"We see purchase intent well above last year and we see engagement with the brand in social media channels all being markedly up," said Activision Publishing CEO Eric Hirshberg, in a report from GamesIndustry. "I'm still optimistic."
Analyst outfits like R.W. Baird and Sterne Agee predict that the 2014 game will sell between 10 percent and 15 percent fewer copies than 2013's Ghosts, itself a financial disappointment compared to previous games in the blockbuster shooter series. They base their predictions on pre-order information taken from retailers and other metrics.
But Activision believes that digital purchases will make a difference. "Pre-orders are a good barometer for day one, but I don't think they reflect the overall demand for the product," added Hirshberg. "They don't represent what they used to, because of the move to digital and all the ways people can buy the game."

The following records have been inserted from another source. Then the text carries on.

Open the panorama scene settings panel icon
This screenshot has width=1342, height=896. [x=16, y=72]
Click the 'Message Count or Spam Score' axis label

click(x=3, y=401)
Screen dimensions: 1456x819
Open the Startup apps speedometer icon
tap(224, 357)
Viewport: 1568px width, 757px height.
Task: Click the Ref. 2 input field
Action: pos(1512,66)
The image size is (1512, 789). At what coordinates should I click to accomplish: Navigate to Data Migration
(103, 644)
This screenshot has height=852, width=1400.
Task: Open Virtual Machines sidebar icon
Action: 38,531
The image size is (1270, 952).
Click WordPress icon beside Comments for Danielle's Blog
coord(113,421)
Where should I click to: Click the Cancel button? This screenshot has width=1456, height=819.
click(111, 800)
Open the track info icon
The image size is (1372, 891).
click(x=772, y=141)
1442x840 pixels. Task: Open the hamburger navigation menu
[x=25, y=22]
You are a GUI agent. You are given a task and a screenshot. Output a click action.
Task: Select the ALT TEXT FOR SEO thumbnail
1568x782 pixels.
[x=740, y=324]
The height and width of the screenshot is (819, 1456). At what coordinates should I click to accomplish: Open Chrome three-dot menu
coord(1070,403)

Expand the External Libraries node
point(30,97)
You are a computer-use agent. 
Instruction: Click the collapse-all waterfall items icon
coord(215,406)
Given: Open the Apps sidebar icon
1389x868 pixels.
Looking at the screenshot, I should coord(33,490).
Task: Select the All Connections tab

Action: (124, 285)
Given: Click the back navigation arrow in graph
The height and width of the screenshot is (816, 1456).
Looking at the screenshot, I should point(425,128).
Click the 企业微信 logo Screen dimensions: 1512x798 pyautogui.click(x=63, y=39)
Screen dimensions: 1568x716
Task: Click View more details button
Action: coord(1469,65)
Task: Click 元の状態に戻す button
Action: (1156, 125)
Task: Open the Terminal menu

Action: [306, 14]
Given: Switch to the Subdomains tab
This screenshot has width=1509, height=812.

Reviews for Advanced Warfare, published today, have also been more positive than Ghosts. Metacritic's average for the Xbox One version currently stands at 85 percent, while Ghosts' highest platform score was 78 percent, for both new generation versions, and lower for others.
Hirshberg paid tribute to development team Sledgehammer, working on its first full Call of Duty title. "Our brief to them was to go further than you think we want you to go," he said. "Make us nervous in a good way. Come back with new ideas and new experiences ... and they did."